Per Kirkeby was originally trained as a geologist and spent time on expeditions to the arctic circle. Both of those circumstances have immediate connections for Bowdoin. We have a long and storied history of arctic exploration and study and were delighted to learn that Kirkeby had spent time in Peary Land! At the end of May, the Peary MacMillan Arctic Museum will present Peary’s and Kirkeby’s photographs of Peary Land side by side in the exhibition Views of Peary Land. And we posses a deep connection to the founding of geology as a discipline.
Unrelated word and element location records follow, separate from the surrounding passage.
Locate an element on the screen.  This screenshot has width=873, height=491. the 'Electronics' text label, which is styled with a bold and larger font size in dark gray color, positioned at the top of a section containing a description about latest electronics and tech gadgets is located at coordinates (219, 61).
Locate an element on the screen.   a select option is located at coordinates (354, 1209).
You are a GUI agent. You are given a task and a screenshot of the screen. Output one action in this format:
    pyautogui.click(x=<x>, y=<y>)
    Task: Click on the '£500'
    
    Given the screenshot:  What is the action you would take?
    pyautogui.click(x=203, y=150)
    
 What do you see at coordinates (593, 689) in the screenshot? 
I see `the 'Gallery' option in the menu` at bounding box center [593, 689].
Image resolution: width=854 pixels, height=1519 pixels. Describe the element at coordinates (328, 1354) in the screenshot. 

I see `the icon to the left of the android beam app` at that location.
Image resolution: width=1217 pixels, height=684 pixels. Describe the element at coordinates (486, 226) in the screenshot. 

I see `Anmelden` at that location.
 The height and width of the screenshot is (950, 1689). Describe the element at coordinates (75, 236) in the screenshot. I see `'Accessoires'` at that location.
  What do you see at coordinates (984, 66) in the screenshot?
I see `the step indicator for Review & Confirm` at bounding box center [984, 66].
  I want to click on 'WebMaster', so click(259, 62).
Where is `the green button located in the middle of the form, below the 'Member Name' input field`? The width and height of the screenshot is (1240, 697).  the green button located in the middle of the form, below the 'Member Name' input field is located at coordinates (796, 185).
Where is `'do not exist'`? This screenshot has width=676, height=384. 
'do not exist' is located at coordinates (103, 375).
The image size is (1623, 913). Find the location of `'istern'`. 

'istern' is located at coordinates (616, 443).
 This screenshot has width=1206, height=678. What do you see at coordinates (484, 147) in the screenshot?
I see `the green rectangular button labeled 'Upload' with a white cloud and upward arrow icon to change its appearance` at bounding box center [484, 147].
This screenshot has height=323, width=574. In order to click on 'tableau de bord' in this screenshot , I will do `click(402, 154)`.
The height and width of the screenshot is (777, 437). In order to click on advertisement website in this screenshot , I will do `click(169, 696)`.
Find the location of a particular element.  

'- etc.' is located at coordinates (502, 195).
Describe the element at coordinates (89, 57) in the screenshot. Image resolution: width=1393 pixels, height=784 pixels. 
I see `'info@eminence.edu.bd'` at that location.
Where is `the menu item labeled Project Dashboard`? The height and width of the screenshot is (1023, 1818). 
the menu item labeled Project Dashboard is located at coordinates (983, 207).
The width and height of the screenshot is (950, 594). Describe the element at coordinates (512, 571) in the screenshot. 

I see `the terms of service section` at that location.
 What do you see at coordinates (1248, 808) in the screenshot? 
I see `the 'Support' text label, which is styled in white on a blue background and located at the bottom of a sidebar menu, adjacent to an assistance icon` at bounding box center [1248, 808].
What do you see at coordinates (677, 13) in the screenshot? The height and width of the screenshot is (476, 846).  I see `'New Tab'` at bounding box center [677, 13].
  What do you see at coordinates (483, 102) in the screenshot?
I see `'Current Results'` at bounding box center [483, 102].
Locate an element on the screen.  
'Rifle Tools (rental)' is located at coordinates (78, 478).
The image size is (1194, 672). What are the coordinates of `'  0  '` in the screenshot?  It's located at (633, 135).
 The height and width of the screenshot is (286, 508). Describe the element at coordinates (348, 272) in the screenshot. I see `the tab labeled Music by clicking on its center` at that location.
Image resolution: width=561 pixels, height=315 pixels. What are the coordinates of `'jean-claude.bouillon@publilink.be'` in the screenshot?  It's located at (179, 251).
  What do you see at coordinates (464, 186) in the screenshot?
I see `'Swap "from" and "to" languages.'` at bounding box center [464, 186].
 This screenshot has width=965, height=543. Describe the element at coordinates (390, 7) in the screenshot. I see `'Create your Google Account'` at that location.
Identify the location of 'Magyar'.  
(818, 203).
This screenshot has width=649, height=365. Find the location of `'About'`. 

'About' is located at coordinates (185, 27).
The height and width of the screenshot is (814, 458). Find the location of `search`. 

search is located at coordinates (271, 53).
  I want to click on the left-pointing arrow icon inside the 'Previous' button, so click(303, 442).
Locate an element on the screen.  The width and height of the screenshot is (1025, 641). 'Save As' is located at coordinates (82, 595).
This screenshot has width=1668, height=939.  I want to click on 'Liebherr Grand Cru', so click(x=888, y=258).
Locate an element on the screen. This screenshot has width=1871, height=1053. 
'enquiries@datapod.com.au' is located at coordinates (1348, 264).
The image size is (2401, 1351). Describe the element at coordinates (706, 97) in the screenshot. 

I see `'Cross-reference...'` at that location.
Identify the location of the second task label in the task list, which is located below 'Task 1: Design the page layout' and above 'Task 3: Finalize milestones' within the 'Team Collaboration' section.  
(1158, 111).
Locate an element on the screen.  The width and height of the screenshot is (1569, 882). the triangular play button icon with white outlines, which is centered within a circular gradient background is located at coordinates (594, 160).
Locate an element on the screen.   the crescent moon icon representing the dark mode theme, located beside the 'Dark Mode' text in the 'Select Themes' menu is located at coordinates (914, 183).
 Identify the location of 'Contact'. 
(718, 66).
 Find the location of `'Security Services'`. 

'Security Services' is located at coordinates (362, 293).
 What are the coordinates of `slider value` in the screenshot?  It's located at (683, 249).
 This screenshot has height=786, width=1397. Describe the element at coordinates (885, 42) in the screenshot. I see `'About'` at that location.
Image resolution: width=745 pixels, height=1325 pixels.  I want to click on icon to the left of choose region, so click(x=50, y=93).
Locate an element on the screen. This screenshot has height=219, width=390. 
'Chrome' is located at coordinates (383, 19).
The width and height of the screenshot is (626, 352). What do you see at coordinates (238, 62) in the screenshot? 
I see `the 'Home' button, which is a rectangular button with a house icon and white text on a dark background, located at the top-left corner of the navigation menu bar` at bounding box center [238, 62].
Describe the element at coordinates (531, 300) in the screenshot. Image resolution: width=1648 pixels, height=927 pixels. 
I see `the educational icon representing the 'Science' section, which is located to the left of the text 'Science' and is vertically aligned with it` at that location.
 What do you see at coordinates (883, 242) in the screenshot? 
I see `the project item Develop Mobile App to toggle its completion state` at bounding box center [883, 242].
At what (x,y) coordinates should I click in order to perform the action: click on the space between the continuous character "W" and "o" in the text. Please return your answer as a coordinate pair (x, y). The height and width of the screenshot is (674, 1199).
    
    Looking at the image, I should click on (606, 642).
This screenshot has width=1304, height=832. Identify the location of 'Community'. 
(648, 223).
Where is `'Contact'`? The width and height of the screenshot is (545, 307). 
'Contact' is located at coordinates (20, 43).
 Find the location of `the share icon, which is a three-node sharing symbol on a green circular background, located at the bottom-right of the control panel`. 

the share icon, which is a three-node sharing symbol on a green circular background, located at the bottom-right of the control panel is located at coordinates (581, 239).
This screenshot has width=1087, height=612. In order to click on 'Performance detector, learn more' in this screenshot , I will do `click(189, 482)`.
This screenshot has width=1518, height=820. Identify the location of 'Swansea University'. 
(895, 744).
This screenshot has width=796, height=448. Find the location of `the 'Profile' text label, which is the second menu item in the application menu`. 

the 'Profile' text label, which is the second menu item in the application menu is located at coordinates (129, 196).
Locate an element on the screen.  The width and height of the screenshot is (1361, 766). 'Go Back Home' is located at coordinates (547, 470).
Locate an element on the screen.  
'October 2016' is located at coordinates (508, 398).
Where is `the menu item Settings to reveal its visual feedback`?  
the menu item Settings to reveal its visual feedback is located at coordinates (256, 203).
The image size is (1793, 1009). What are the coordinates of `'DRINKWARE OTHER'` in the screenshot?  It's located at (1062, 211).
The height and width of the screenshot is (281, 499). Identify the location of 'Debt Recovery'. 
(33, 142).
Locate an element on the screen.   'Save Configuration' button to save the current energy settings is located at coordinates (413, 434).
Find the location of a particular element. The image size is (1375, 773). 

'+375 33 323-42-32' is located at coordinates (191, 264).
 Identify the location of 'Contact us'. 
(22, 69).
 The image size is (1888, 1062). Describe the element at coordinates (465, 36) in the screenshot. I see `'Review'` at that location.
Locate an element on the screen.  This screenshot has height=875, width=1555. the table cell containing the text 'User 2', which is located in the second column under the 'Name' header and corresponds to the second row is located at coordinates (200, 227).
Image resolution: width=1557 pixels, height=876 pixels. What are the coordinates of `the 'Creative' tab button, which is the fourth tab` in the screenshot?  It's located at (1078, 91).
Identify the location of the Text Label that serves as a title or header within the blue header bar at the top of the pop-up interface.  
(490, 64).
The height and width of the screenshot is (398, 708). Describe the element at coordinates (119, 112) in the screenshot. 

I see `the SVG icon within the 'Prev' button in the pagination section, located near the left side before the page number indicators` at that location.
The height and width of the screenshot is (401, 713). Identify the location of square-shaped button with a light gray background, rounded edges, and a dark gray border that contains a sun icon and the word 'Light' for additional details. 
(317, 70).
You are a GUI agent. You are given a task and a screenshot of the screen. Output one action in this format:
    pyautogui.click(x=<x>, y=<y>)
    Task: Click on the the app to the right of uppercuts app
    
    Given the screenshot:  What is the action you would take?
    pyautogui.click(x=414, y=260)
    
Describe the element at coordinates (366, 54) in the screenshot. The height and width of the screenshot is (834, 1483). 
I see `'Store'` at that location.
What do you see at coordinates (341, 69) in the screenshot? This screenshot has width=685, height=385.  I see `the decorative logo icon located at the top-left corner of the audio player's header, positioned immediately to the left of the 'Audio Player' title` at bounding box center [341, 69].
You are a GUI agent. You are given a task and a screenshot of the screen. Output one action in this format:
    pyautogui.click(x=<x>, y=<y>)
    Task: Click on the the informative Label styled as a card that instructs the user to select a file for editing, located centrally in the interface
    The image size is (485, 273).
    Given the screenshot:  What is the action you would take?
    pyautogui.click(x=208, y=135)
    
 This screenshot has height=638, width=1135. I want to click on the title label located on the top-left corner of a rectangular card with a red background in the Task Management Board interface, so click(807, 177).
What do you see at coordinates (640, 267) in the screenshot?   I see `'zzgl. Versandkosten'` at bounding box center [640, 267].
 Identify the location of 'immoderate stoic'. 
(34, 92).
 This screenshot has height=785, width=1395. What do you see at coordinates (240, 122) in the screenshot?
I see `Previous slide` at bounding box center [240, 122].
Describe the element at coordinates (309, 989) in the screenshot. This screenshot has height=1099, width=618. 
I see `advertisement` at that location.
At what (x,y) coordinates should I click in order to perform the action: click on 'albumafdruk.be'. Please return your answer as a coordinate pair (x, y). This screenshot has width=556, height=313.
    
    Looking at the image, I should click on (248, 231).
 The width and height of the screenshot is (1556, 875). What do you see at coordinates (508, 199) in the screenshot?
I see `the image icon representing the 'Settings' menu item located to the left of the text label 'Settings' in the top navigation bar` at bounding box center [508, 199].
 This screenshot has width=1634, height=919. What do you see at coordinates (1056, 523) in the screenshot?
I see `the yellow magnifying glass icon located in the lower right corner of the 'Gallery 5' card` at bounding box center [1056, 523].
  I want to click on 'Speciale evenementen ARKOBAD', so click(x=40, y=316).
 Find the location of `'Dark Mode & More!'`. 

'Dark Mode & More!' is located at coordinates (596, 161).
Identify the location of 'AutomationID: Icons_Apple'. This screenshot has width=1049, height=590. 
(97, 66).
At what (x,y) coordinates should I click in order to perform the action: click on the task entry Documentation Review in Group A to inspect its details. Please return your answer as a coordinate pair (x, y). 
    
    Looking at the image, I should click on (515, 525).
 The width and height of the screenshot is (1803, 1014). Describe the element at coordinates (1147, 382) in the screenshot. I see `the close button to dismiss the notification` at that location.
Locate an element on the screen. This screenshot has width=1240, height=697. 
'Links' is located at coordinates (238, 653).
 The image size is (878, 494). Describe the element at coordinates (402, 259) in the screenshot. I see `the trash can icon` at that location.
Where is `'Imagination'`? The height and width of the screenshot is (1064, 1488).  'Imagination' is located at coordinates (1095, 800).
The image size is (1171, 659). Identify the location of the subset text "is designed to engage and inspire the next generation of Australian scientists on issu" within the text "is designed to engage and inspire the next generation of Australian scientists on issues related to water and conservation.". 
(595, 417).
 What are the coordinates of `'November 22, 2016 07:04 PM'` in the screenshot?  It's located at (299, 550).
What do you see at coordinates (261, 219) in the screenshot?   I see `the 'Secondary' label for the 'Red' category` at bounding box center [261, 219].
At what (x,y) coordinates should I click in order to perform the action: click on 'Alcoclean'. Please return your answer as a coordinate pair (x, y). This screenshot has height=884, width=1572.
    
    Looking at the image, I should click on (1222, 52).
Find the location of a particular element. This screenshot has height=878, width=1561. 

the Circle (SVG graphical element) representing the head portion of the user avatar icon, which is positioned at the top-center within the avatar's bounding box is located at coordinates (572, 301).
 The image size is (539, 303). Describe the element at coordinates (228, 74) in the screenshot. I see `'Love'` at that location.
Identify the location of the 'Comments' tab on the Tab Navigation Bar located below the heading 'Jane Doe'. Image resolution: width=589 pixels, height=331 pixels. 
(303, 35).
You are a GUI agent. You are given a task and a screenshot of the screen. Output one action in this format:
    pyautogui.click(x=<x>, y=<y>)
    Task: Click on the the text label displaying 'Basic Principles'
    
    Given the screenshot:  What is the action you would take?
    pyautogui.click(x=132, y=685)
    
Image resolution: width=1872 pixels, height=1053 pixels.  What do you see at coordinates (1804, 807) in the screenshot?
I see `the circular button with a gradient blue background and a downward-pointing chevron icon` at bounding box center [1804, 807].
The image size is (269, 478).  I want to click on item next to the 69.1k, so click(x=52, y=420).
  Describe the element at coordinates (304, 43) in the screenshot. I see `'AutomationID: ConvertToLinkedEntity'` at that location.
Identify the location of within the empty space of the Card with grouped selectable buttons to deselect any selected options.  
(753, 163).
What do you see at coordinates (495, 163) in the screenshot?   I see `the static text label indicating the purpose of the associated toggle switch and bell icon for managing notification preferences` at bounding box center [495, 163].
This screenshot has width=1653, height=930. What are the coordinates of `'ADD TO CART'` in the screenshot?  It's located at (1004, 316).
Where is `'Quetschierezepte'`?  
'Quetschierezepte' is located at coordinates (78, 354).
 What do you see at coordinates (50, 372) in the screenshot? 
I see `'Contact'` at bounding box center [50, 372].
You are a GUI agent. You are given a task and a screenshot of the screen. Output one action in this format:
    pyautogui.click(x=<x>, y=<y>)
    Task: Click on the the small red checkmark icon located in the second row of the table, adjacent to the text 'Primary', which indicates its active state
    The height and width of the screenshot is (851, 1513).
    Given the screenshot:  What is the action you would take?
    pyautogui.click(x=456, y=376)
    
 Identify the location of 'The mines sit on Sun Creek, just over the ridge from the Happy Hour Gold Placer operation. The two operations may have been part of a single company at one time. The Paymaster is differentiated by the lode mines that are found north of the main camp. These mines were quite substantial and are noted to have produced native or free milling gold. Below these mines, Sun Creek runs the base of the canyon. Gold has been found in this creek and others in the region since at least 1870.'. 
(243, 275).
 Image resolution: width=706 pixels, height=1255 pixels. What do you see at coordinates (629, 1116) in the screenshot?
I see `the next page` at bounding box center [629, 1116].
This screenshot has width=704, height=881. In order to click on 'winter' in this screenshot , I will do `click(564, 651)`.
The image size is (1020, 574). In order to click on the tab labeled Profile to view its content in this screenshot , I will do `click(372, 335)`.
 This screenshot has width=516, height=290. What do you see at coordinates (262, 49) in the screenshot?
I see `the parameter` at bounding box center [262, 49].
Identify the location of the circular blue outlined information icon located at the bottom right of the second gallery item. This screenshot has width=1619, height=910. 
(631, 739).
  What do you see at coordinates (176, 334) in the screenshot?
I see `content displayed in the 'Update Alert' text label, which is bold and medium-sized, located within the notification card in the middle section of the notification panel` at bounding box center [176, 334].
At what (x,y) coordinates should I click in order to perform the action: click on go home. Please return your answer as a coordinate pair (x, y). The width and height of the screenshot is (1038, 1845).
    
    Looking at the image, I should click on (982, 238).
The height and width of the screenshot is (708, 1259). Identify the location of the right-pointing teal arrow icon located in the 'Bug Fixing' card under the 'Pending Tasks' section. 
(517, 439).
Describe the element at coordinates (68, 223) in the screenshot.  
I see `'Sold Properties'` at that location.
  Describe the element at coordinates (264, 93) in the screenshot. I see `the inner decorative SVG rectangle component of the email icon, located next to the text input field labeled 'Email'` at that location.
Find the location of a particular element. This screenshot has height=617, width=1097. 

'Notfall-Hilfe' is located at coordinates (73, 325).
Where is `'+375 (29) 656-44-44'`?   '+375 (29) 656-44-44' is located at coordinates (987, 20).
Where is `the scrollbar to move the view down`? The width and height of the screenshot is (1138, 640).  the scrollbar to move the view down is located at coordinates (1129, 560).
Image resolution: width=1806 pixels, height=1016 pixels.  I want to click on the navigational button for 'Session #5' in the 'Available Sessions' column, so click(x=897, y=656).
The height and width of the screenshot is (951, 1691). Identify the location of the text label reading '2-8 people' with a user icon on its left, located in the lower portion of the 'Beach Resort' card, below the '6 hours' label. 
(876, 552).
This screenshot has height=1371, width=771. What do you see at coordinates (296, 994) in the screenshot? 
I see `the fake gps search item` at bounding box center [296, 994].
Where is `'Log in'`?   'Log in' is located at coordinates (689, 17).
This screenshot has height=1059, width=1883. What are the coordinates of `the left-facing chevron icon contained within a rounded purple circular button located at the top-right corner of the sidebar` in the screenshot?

We often highlight the significance of the bequest by James Bowdoin III of old master drawings and federalist portraits in 1811, which formed the nucleus of what was to become one of the oldest and most prestigious art collections in the country. Less well known, perhaps, is the fact that James Bowdoin III also left the College an impressive collection of mineral specimens, technical writings and scientific instruments. At about the same time, Parker Cleaveland was appointed to the Bowdoin faculty (1805) as the first professor of “mathematics and natural philosophy.” Bowdoin’s distinguished mineral and instrument collection served as an important resource for Cleaveland’s work. Ultimately he gained a reputation as one of the founding fathers of the study of geology in North America for his textbook An Elementary Treatise on Mineralogy and Geology (first published in 1816). In the process, he built for the College an extraordinary collection of geologic specimens, which were joined to those bequeathed by James Bowdoin III. In the latter part of the 19th century these were displayed in the upper floors of Massachusetts Hall in what was known as the “Cleaveland Cabinet.”
So for us, understanding and responding to the art of this Danish geologist and arctic explorer resulted in a companion exhibit, Sense of Scale, Measure of Color: Art, Science and Mathematics of Planet Earth, organized by Mellon Postdoctoral Curatorial Fellow Sarah Montross in conjunction with faculty members Collin Roesler, Emily Peterman and Mary Lou Zeeman. This exhibition displays and engages many of the historic specimens in our collection as well as the contemporary work of these scientists in relation to understanding the shared role color, pattern and scale take on in science and art. Seeing the crystalline structures of the natural world opens our eyes to the abstract patterns of Kirkeby’s paintings. And Kirkeby’s paintings open our interpretation for the kinds of evidence with which scientists interpret our world. A rich array of programming across the semester will include gallery talks by faculty from a number of disciplines, culminating with a dramatic reading of texts by Per Kirkeby, who is also an accomplished poet, in the galleries.
A lot has changed since the days of James Bowdoin III and Parker Cleaveland: the Museum enjoys a beautifully renovated building in which it hosts spectacular exhibitions like these. And Geology as earth system science has been reimagined in a thriving department of Earth and Oceanographic Science. But core values of understanding the value of the arts and the natural world around us remain central to the academic enterprise at Bowdoin.
“To count nature a familiar acquaintance and art an intimate friend….” Come enjoy Per Kirkeby: Paintings and Sculpture and the associated exhibition Sense of Scale, Measure of Color: Art, Science, and the Mathematics of Planet Earth. I hope you’ll find yourself moved, challenged and excited by the dialogue and synergy between these familiar acquaintances and intimate friends.